Bill, like many self-taught creative Aussies, spent formative years in his early twenties in Europe. I was surprised to learn, though, that he never visited the Prado in that time. His one and only visit was in 1999 with his son Johannes and an English journalist friend, Jonathan Este, by which time he’d been an artist/cartoonist for 20 years. Bill was at the peak of his own wild, carousing period at the time, having fallen off the wagon several years earlier.

The darker consequences of this period were yet to materialise, although he got a foretaste of them in Madrid.

Johannes, aged only 19 and a budding artist himself, recalls having the biggest argument he ever had with his dad – over Bill’s less-than-exemplary fathering skills (which he would soon learn were inextricable from Bill’s innate drive to live life as well as he illustrated it) – and partly for their shared excitement over discovering the Prado’s incredible treasures. Johannes recalls them going from room to room, each time saying to each other, ‘I think we’ve hit paydirt here, just quietly!’ Only Australians see great art works as if they were flashes of light amid mud and rocks.

For most of his life, Bill oscillated between art and cartooning. It wasn’t until his final few years, when his cartooning took on the broader perspective of the culture wars – wars that he thought could potentially become as grim as the political, social and religious upheavals of Spain in Goya’s times – that he finally realised he could seamlessly blend the two. His cartoons from the last three years display magnificent use of light, depth, caricature, kinaesthetics and composition. Had he not created them on a computer, the originals would by now be hanging in a gallery as proof of his irreplaceable contribution to Australian life.
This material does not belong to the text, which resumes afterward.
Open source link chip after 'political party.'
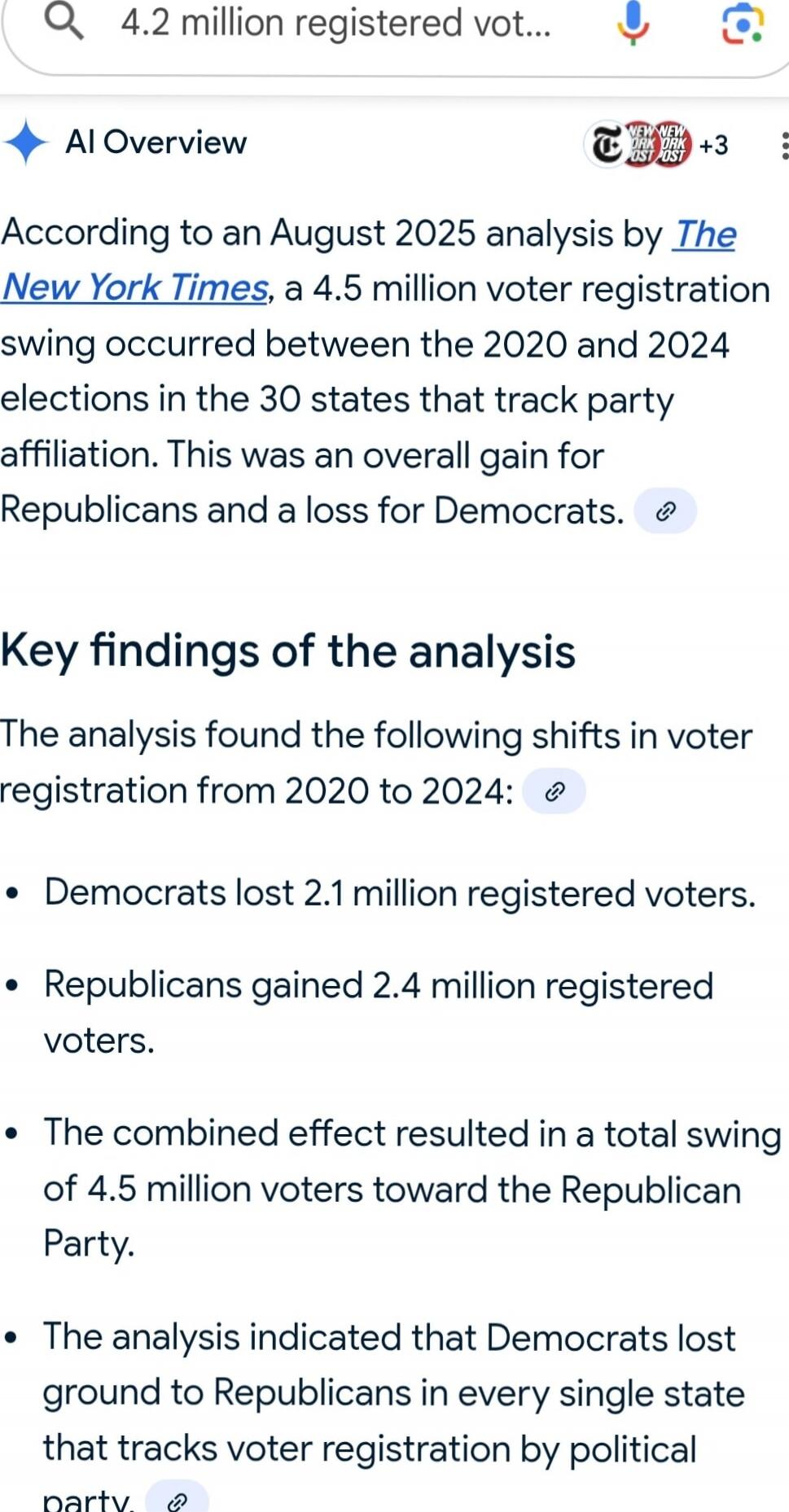This screenshot has width=789, height=1512. [177, 1500]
From Goya he learned to manipulate a person’s face to reveal duplicity, confusion, foolishness and whatever else the subject was concealing; from Velázquez he learned that hands are as expressive as faces in revealing a character’s true thoughts, and that imagination is nothing if it isn’t based on realism. And from both of them he learned that great art is dangerous.

Stunning, casually erotic nudes by both Goya and Velázquez were scrutinised by the scolds at the Spanish Inquisition for crimes against public morality. Goya, it is assumed, escaped sanction by saying he was drawing on a rich tradition of nude art; royal connections helped Velázquez avoid the same charge. In his later years, Bill too was hauled before official busybodies – the Press Council (for a cartoon depicting starving Indians eating solar panels donated to them by the idiotic United Nations) and the Australian Human Rights Commission (for his now famous ‘Righto, what’s his name then’ cartoon about dysfunctional Aboriginal families). His response in both instances was defiant. Bill was aghast that he was being persecuted for conveying the truth, and despaired at this cynical abuse of power in a country he passionately loved. As all his friends know, the pressure he felt from this persecution contributed to the fatal heart attack he suffered in March this year.

One room in the Prado is dedicated to Goya’s Black Paintings, abstract depictions of horror that emanated from the recently -ended wars with France and Portugal and the illiberal rule of Ferdinand VII, otherwise known as the Felon King.

Sick, deaf and reclusive, Goya’s Black Paintings are cathartic depictions of despair. They are widely considered the culmination of his life’s work. Bill too was on the verge of a similar period, although in his case it was defined by newfound happiness after a turbulent life. Sober, married to his new wife Goong and lovingly reconciled with his family, he was working on a series of big-picture cartoons that were to be his project after handing the cartooning gig over to Johannes, which was his plan.

Australia’s loss from his premature death, aged 61, is enormous.